Set yourself up for success when working from home by taking advantage of these three useful tips.
In 2017, there are plenty of roles and businesses that allow someone to work remotely. Today, it’s not only easier than ever before to work from your home (or anywhere, really), but it’s also increasingly common. In a 2013 article on Forbes suggests that more than 30 million Americans work from home.
In my case, transitioning to working from home full-time was a rewarding experience, but also one that came with a few challenges that I hadn’t anticipated:
- Remaining disciplined (and avoiding the many distractions in my home).
- Establishing clarity between myself and my colleagues regarding deliverables and communications expectations.
- Learning how to separate my workspace from my personal space (important for both productivity and maintaining a healthy work/life balance).
Discipline is Far More Important Than Motivation
How many times have you caught yourself wrapped up in some kind of distraction instead of completing your task? The number of distractions that you can succumb to are enormous (this is especially true when working from home), and while these distractions might give you a quick dopamine kick or an enjoyable way to pass time, they also prevent you from completing your work efficiently.
Far too often I hear people lament their lack of motivation. It’s easy to succumb to the temptation to delay work or put off deadlines because you lack the desire to get the work done. Unfortunately, working from home can exacerbate this bad habit. You won’t always have the motivation to keep going, so you need to rely on something else to ensure that you complete your work. This is where discipline comes in.
Discipline Gets Things Done
Motivation makes it much easier to stay on task, but you don’t need motivation to get to work. I’ve learned a lot about how to be productive when working from home, and in my experience, the most important component of productivity is simply getting (and staying) on task. If you lack the motivation to get started or stay on task, discipline is what will help see you through.
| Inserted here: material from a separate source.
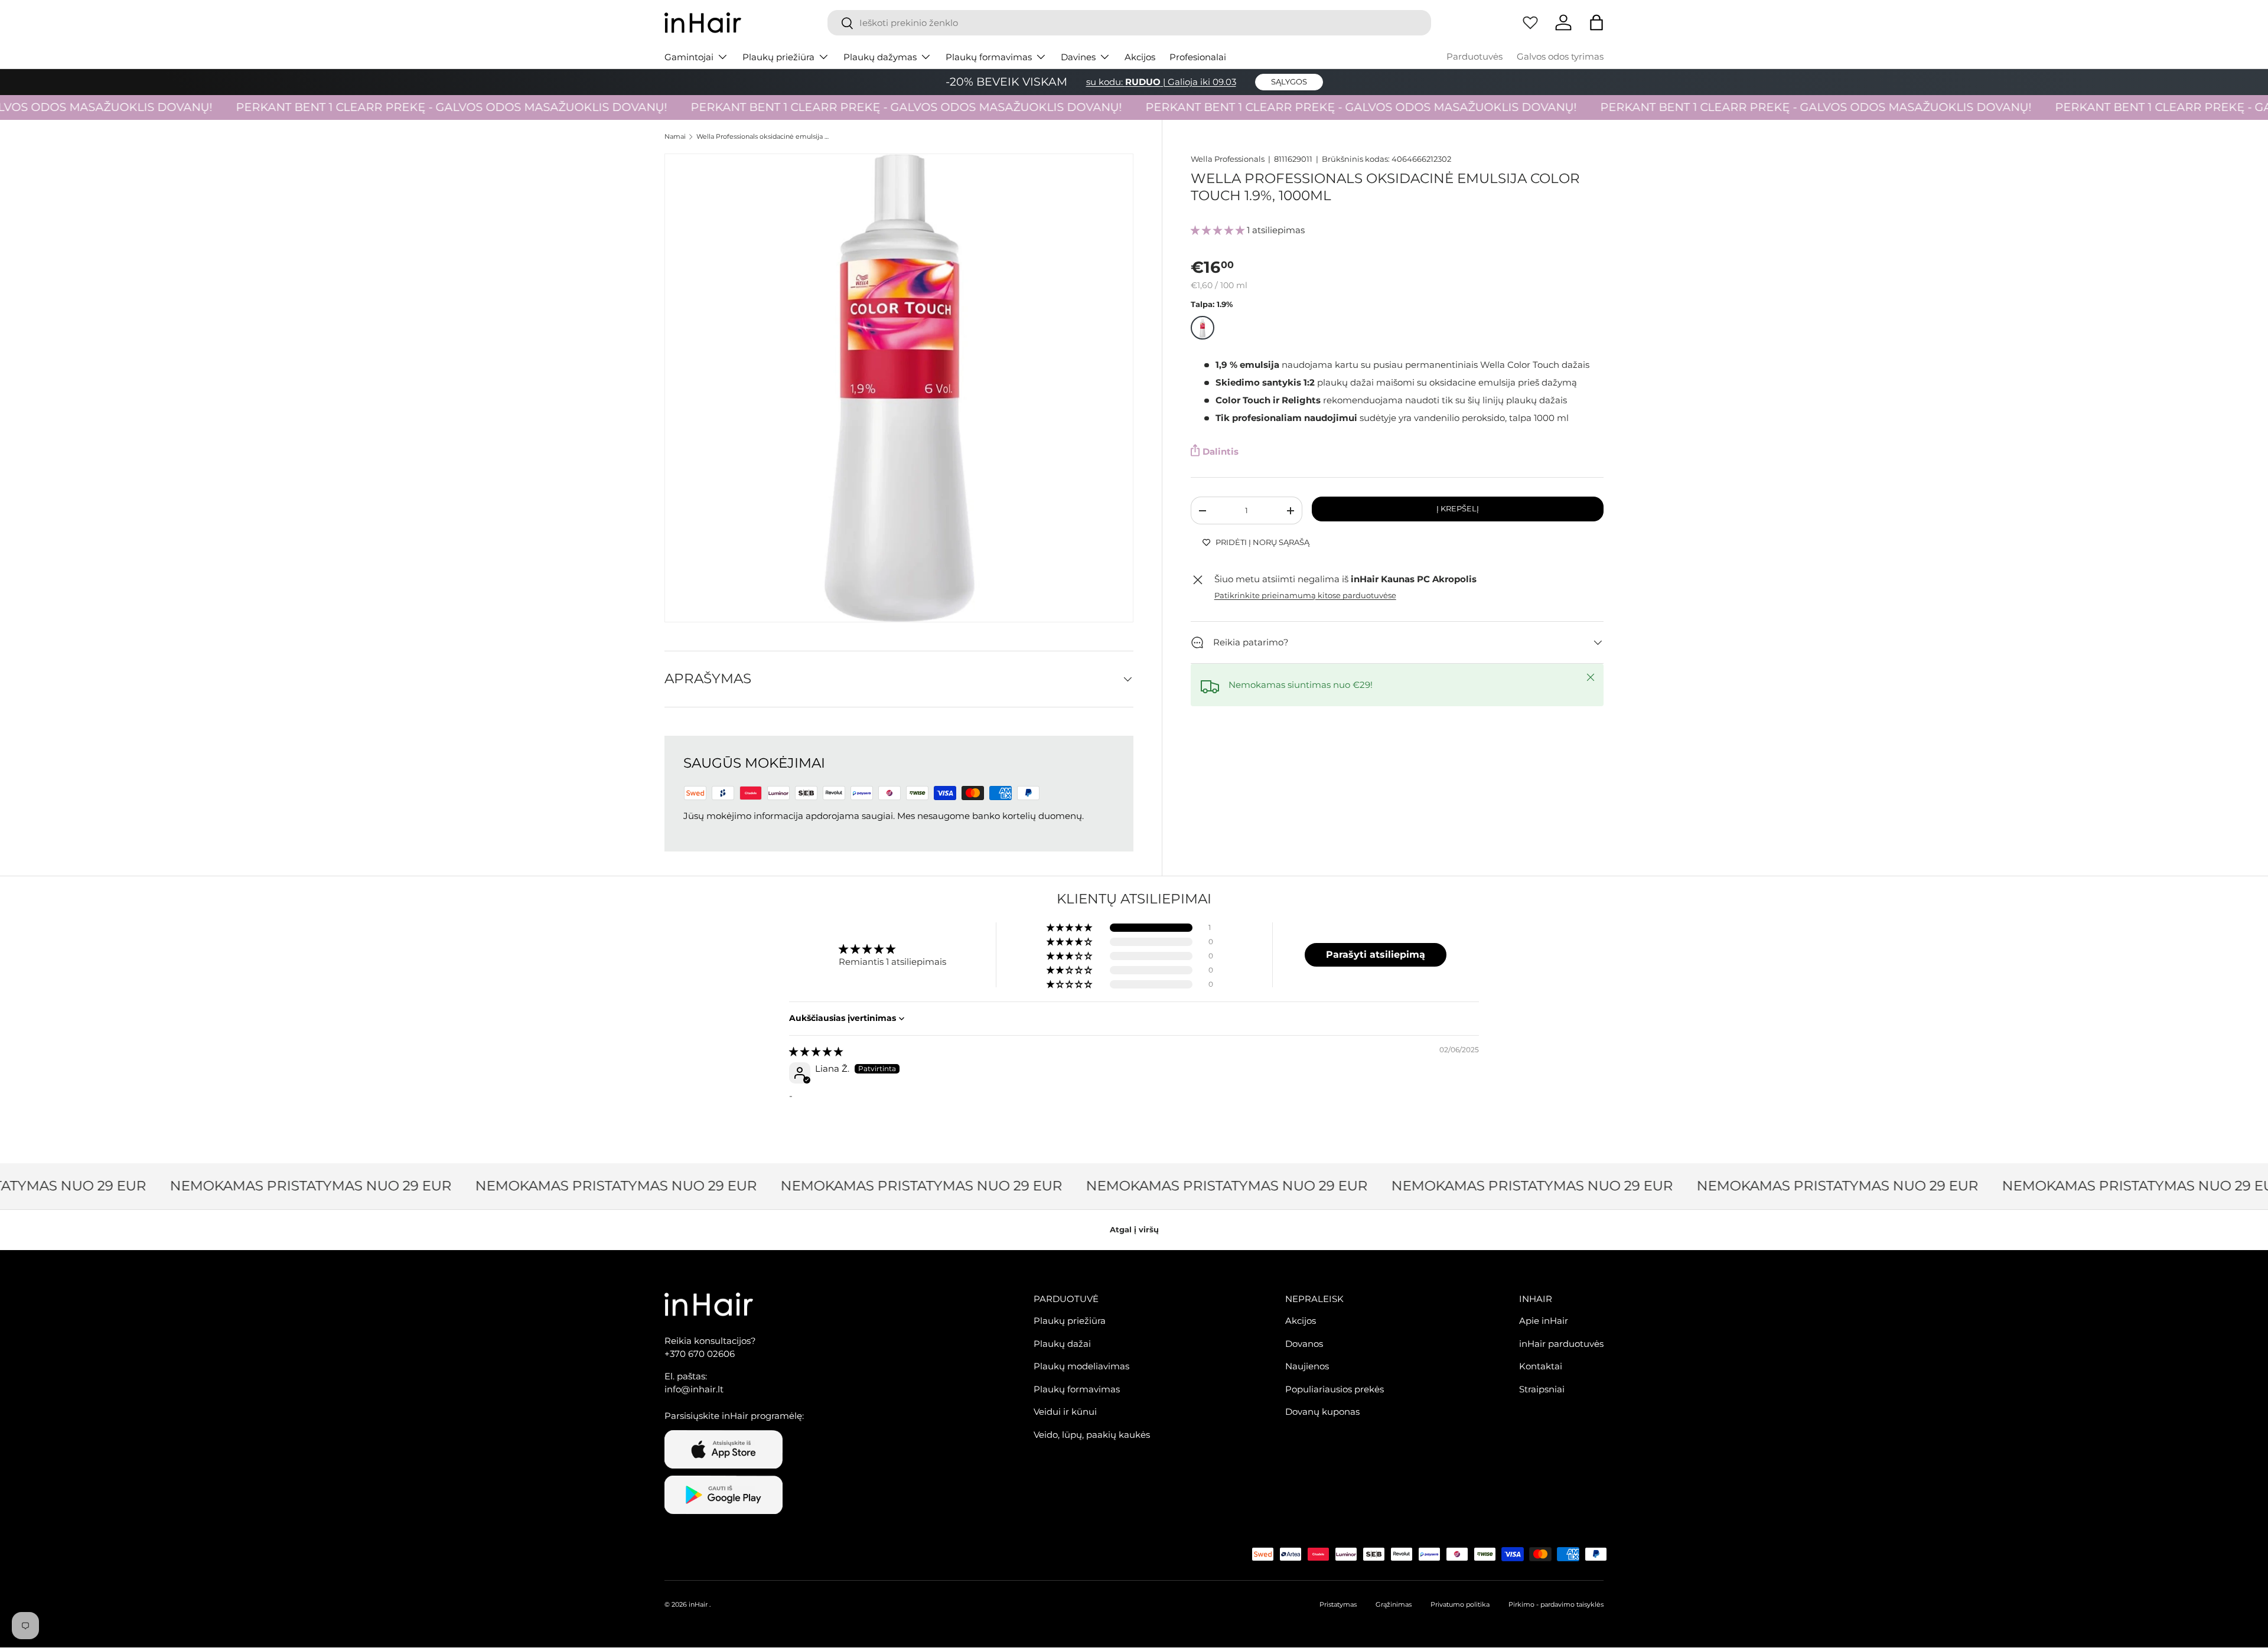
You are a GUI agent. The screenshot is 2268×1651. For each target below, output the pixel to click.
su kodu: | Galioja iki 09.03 (1161, 81)
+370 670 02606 (699, 1354)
Build Enough Discipline to Complete a Minute of Work
There are a lot of ways to build discipline, and determining which works best for you is something that only you can do. I follow the “give it a minute” approach, and if you find yourself light in the discipline department, I recommend you give it a try.
It works like this:
- Sit down at your workstation with the understanding that you’re there to work.
- Make a note of the time and start working.
- After just 60 seconds, assess your progress. If you’ve done anything -- anything at all -- keep working and finish what you’ve started.
In my case, after a minute I’ve usually got enough done that, at least psychologically, it empowers me to keep working. Even if all I’ve done is read a memo or start a document outline, I find it much easier to stay on task once I’ve decided to start the task.
Establish Clarity Regarding Deliverables and Expectations
When you work with other people, this piece is critical. Misconceptions, miscommunication and uncertainty can quickly derail an otherwise productive environment.
Clearly Communicate With Your Colleagues
When you work remotely, communication is key. This is especially true in any role or organization where teamwork and collaboration are required. Adopting a couple of processes that facilitate effective communication will help ensure your productivity, even when working with a team of people that you rarely see.
- Be clear with deadlines, and establish them in writing. I clearly call out the day, date and time I intend to deliver. This eliminates any potential confusion between myself and other stakeholders.
- Leverage collaborative tools to keep stakeholders informed. - Using project management software (such as Basecamp) is an excellent way to keep a project organized. Not only can you call out specific tasks and deadlines, but you can also keep all parties informed of progress on a forum that everyone can access.
Create a Defined Workspace
Working from home doesn’t mean that you’re going to spend the rest of your life working in your underwear from your living room. You can try, but I bet you won’t last long.
Set a Dedicated Workspace
It’s easy to get distracted when you set up shop on your kitchen table or the living room sofa. Save yourself a lot of frustration (and missed deadlines) by setting yourself up for success: give yourself somewhere to work.
You don’t need to have a home office to be productive (though it certainly helps), but you do need to have a space that you identify as your work area.
- Keep your workspace clean, organized, and free of recreational items. It’s hard not to get distracted when your desk is covered in old pop cans and dirty plates. Conversely, it’s also hard to stay on task when your workstation has items that will distract you (think: game console controllers, magazines, etc.).
- Limit distractions. Wear headphones to drown out background noise and ensure that your workstation is comfortable to work from.
- Keep this area reserved for work. If your workspace is also where you relax for the evening, the line between work and play can get blurred pretty quickly. If possible, ensure that where you work isn’t in the same room as where you sleep. The mental separation between the two spaces will help them be more effective for their intended purpose.
Habits Form Quickly
By leveraging the three points above, you’ll give yourself every advantage you need to enjoy working from home. They make take some time to get used to, but the payoff is worth it. Before you know it, you’ll have an established routine that will make your home office an effective and productive one.